Now that we've got all of Clement's letters to James out of the way, it's time to backtrack and cover his universal epistles. Both are heavily dependent on the Recognitiones.
This, the third epistle ascribed to Clement, is all about obeying bishops. We get this theme right up front, in the first thirty-five lines or so. Priests, we read, are to teach the faithful, and people are in turn to obey the priests as if they were God. Also, priests, deacons, subdeacons and the lower clergy, together with "all princes" of any rank, and the entirety of the people, are to obey the bishops. Those who don't are infames; they'll be excluded from the kingdom of God and from the church. Clement insists that nothing is worse than sons who rebel against their father, or clerics or laypeople who rebel against their teachers, or disciples who disobey their masters (some of this from the Recognitiones). Like the unfaithful, these disobedient wretches will bear no fruit. He quotes Matt. 7:19: "Every tree that does not bear good fruit is cut down and thrown into the fire."
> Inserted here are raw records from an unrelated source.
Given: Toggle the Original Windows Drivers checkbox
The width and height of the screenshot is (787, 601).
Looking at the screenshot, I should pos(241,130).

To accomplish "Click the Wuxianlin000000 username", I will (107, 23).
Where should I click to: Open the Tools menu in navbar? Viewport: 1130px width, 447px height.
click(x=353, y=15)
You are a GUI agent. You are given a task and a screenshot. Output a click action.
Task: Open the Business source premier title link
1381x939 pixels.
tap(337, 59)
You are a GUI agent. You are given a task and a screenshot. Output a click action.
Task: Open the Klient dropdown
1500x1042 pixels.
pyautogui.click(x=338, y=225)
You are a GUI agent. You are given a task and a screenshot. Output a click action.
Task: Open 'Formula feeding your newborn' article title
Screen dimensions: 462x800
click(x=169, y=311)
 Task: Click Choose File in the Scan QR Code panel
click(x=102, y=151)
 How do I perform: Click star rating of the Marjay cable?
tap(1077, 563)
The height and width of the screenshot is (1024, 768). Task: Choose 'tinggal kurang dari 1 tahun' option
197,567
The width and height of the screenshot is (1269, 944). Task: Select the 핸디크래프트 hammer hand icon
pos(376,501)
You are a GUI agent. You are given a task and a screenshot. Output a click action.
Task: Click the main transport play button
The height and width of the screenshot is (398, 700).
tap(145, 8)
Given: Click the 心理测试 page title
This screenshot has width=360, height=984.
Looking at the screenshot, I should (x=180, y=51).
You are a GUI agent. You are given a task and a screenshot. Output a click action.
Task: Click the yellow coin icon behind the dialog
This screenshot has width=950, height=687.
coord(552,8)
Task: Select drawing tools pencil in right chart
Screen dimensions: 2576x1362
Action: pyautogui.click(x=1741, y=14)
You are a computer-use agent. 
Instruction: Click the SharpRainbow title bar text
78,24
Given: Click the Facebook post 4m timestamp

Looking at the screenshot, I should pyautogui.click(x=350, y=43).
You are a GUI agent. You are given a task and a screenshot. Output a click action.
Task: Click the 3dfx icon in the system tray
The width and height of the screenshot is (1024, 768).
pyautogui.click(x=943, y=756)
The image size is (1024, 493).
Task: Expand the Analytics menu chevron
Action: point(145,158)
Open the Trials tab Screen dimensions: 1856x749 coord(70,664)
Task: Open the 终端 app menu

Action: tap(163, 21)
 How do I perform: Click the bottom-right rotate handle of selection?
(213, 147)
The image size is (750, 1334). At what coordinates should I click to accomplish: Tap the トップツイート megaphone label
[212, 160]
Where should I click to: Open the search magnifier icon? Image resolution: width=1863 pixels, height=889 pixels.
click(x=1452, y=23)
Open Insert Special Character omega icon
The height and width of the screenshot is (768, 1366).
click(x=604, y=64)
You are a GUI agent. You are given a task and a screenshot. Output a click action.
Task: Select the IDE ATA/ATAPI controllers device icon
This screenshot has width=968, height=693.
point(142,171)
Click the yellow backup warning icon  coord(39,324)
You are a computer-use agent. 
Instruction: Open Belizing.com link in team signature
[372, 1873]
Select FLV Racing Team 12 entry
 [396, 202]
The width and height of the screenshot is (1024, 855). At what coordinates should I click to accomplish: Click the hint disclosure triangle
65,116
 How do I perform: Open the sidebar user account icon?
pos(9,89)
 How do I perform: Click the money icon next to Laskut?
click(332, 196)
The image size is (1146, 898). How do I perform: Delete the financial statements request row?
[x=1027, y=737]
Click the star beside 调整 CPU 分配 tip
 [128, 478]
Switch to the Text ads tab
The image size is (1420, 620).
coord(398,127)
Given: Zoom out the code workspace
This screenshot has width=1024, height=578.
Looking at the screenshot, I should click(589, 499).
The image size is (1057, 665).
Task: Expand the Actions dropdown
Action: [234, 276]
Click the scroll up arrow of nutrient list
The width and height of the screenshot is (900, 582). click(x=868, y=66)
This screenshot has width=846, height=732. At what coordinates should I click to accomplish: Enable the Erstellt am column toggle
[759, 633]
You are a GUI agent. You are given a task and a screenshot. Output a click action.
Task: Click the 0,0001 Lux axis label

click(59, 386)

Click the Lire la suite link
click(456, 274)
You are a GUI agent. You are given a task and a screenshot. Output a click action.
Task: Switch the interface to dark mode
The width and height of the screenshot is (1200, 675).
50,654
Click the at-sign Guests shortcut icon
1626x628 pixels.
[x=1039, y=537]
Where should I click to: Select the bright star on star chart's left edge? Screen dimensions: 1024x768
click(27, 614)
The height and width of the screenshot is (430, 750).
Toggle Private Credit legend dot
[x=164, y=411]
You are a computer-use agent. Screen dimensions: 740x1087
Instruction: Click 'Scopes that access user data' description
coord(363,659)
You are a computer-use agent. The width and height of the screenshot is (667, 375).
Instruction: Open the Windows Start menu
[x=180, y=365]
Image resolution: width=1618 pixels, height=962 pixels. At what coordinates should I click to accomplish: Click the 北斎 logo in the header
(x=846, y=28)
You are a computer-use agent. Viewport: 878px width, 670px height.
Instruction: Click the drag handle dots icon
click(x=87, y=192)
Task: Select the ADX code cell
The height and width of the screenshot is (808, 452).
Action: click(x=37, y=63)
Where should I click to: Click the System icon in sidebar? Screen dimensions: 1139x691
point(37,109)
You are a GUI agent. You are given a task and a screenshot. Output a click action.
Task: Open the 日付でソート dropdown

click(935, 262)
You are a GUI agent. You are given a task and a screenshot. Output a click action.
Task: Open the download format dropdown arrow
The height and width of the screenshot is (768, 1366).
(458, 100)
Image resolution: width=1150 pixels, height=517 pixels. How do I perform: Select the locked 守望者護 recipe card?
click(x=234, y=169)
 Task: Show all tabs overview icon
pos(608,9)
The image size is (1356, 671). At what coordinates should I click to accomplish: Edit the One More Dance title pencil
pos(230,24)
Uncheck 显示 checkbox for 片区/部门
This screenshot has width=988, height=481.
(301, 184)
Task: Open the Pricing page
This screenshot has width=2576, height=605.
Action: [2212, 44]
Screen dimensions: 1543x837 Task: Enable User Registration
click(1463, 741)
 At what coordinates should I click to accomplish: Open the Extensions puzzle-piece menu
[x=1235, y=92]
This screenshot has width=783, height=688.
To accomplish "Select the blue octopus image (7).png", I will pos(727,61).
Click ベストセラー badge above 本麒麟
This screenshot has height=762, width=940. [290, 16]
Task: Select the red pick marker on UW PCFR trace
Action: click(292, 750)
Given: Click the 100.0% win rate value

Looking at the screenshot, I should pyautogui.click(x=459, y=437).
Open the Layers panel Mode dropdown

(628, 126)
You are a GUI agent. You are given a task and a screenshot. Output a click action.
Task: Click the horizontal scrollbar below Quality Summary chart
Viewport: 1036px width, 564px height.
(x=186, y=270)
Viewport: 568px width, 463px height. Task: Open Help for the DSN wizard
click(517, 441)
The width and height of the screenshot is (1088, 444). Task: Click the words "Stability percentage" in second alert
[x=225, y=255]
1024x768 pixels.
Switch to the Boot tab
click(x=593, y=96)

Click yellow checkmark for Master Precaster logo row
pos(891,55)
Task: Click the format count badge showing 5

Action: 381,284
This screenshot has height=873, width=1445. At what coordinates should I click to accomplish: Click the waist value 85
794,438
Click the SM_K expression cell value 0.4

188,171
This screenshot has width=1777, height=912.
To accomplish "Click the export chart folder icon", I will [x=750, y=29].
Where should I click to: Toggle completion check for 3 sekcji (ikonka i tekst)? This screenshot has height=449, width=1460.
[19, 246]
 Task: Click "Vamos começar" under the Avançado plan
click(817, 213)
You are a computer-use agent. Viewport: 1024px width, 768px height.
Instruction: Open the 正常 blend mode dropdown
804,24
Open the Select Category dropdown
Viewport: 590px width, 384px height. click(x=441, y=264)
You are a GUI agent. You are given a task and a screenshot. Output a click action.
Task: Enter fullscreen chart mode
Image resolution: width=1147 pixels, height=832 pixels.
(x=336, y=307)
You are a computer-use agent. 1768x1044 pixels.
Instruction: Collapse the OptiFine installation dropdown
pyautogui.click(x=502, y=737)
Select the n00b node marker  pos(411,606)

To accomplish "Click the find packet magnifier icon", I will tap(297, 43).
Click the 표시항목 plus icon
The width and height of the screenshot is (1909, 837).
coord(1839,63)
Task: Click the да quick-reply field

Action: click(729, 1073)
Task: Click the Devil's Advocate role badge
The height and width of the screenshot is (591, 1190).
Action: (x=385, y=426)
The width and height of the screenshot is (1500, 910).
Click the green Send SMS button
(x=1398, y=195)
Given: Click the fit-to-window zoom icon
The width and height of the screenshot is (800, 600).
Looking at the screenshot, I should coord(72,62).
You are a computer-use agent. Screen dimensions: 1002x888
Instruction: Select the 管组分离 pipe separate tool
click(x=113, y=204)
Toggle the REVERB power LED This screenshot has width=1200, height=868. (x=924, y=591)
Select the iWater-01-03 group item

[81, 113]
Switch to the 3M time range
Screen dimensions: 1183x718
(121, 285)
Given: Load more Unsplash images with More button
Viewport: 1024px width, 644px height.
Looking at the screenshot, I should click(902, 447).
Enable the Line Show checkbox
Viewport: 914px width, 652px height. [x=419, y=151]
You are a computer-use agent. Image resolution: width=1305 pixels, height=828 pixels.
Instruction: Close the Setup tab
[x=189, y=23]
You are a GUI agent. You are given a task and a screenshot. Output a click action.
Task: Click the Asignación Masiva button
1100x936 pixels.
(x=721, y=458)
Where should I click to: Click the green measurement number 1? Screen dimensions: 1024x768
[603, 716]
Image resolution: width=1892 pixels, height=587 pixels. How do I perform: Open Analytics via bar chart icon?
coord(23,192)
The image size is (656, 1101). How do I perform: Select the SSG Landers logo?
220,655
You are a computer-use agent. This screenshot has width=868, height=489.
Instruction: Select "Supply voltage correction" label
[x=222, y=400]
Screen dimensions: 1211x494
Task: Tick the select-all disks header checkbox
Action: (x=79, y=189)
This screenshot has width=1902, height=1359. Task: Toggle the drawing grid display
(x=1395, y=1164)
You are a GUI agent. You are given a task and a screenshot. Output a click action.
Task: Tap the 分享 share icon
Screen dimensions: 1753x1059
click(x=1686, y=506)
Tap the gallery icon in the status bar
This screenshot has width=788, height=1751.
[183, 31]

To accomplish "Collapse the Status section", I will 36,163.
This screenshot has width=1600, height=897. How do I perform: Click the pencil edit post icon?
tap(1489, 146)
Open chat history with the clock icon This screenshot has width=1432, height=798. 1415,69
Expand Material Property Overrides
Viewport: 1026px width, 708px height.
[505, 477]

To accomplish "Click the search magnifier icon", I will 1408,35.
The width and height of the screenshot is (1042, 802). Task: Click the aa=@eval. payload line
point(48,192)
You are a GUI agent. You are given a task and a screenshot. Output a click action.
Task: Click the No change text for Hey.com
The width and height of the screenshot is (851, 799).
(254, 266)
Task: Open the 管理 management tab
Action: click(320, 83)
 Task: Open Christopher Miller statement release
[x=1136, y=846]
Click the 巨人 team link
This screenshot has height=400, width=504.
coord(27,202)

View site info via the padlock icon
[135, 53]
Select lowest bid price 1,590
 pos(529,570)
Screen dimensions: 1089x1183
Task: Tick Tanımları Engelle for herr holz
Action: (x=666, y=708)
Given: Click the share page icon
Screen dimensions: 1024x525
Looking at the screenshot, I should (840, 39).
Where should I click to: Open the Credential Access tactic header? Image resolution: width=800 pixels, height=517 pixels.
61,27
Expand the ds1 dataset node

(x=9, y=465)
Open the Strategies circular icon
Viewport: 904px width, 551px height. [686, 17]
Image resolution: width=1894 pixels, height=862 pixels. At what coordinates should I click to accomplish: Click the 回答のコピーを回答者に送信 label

Then we get a long, long pastiche of Recognitiones material: about 170 lines of it. While the forgers have mashed together all kinds of disparate passages here, they've done very little editing of textual snippets. The result reads like a long sermon delivered by somebody who's had too much coffee. The faithful are admonished to look after churches and widows, first of all. Then we hear about baptism, the place of man in God's creation, faith, true and false teaching, free will, sin, and prophecies of the Incarnation. I've probably left a few things out, but that's most of it.
Around line 200 Pseudo-Isidore steps out from behind the curtain to have another go at the theme of obedience. Priests, deacons and the rest of the clergy are not to do anything without episcopal license, and priests in particular are not to celebrate or baptize anyone without their bishop's permission. God, we read, gives great gifts to the obedient, while those who resist bishops oppose the Lord himself.
Only about thirty lines of that, and we're back to Recognitiones stuff. This time we get to hear about salvation through Jesus Christ and various stuff on evangelization (some of it lifted from the Acts of the Apostles). In closing, Clement tells his readers that nobody can be saved unless they obey the precepts outlined in this letter.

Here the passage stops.